> [WHAT THIS EXERCISE ASKS]:
• a. Translate this sentence from the hunting post below into Spanish: "I have watched a ridge across from me for 3 years and it always holds deer."
• b. Please copy word for word the part of the hunting post below that begins at the words "Practice, Patience and" and stops after "Maybe next time.".
***** SELECTED TEXT *****
# PPP, Kill Pic Added



## rapid fire (Oct 3, 2011)

Practice, Patience and Persistence!  I worked hard and made some tough decisions over the past 3 weeks, but it finally payed off this morning.  Only Red Mojo here was this deers blood.  I just couldn't bring myself to sit in a stand with a red hat on.  Maybe next time.
     Last year was a tough year mentally and physically, but this year is a new day.  I have all but quit my job to hunt and I still can't seem to be in the tree enough to fill the desire.  This cold front coming through has had me and the deer on their feet and in the woods the last few days.  Yesterday was a windy one, but the deer had the need to feed and they were filling their bellies with the wind fallen acorns.  I saw 19 deer in 3 hours yesterday morning and daddy killed a nice doe as we were preparing to leave for the day.  I have watched a ridge across from me for 3 years and it always holds deer.  Yesterday was no different.  I suggested to daddy that we move his stand over to the ridge after we came out.  He agreed and I think I actually had him convinced that it was for his good;  Eventhough he has killed 2 deer out of 4 sits in it's current location.  With the stand moved, I quickly made my way up the tree to make sure all the limbs were clear of my 60" Black Widow Recurve.  The stage was set and I already knew where I would be perched the next morning.
***** SOURCE EXCERPT *****
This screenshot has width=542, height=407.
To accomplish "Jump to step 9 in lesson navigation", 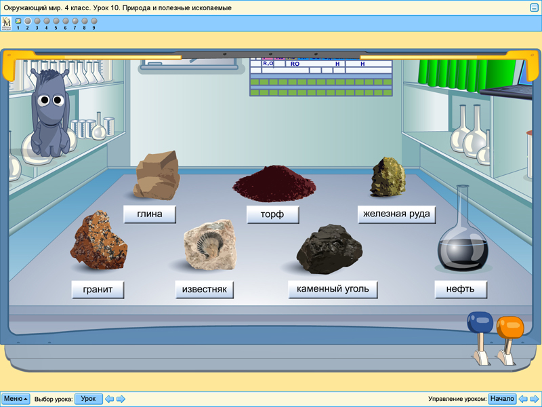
*****
> [WORKED ANSWERS]:
• a. Llevo 3 años observando una loma frente a mí y siempre tiene venados.

• b.
Practice, Patience and Persistence!  I worked hard and made some tough decisions over the past 3 weeks, but it finally payed off this morning.  Only Red Mojo here was this deers blood.  I just couldn't bring myself to sit in a stand with a red hat on.  Maybe next time.